Challenge —
Please filter the data and keep every line that holds the string "Task".

Extracted material —

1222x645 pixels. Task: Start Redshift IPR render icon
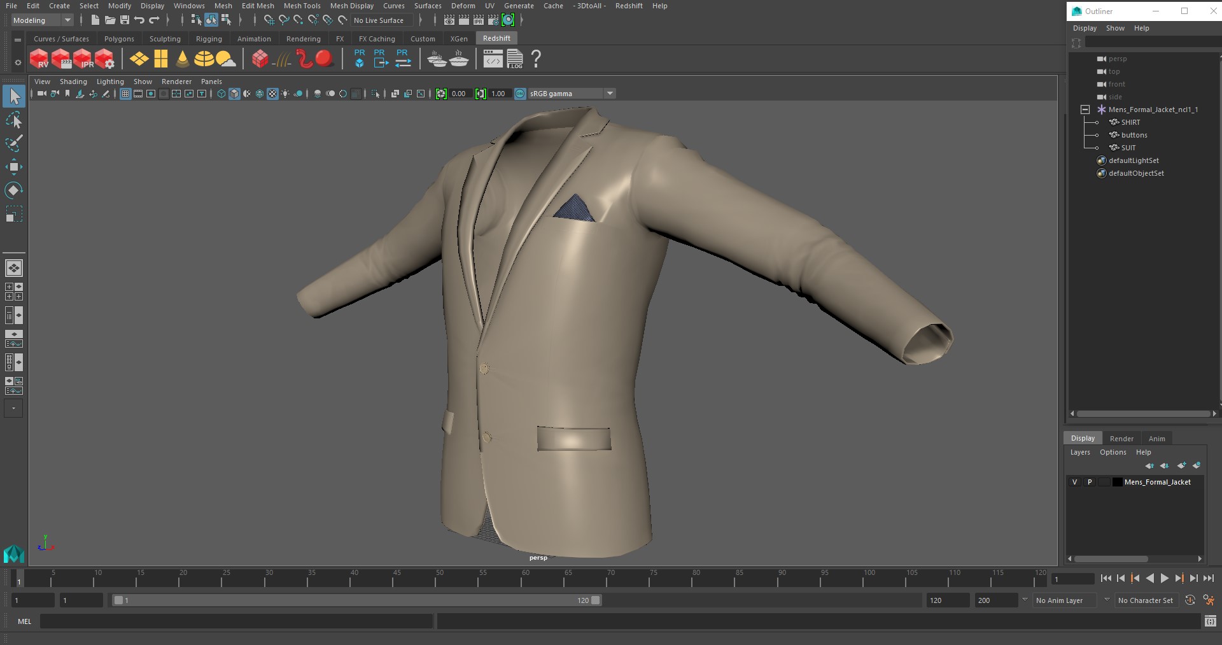(x=83, y=59)
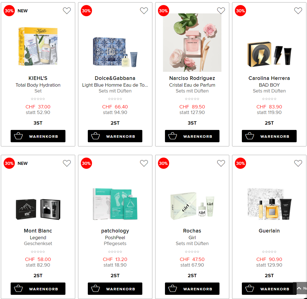
Task: Click scroll-to-top arrow button
Action: tap(300, 288)
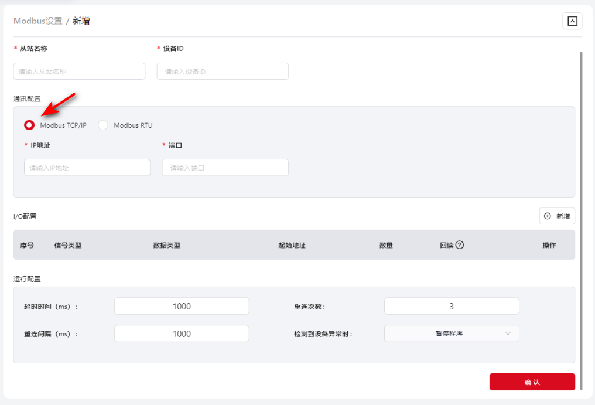
Task: Select the Modbus RTU radio option
Action: click(103, 125)
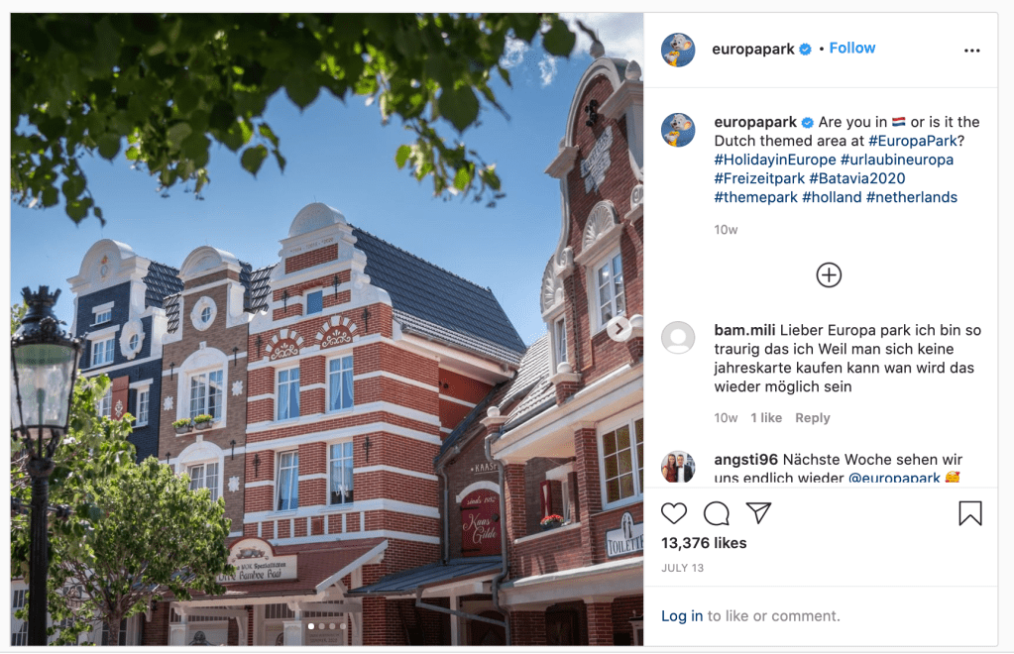Open the #Batavia2020 hashtag link
1014x654 pixels.
point(856,178)
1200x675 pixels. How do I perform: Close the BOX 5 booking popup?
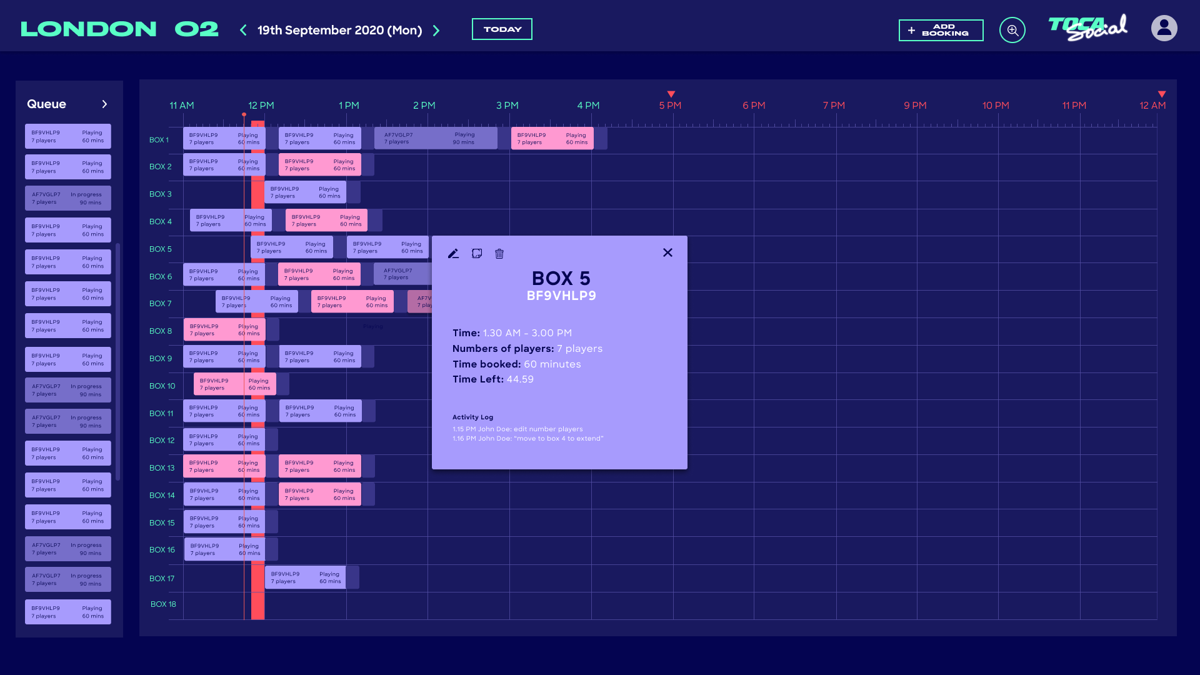(x=668, y=253)
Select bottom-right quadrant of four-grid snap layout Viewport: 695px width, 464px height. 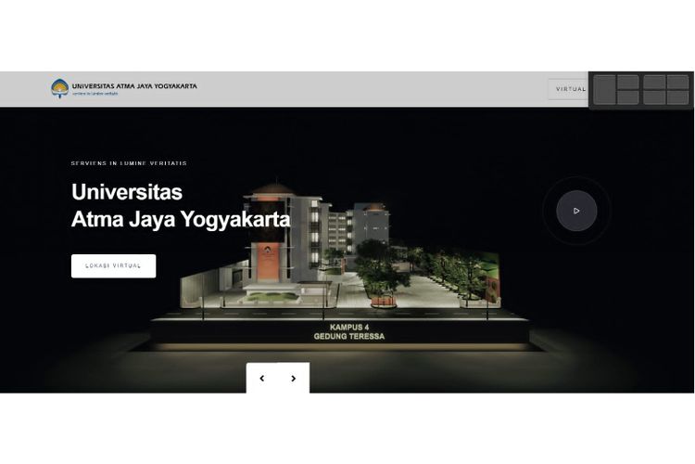click(x=678, y=97)
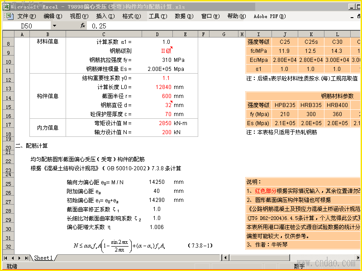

In response —
1222x645 pixels. Task: Start Redshift IPR render icon
Task: Click scroll-to-top arrow button
Task: Select the Modbus RTU radio option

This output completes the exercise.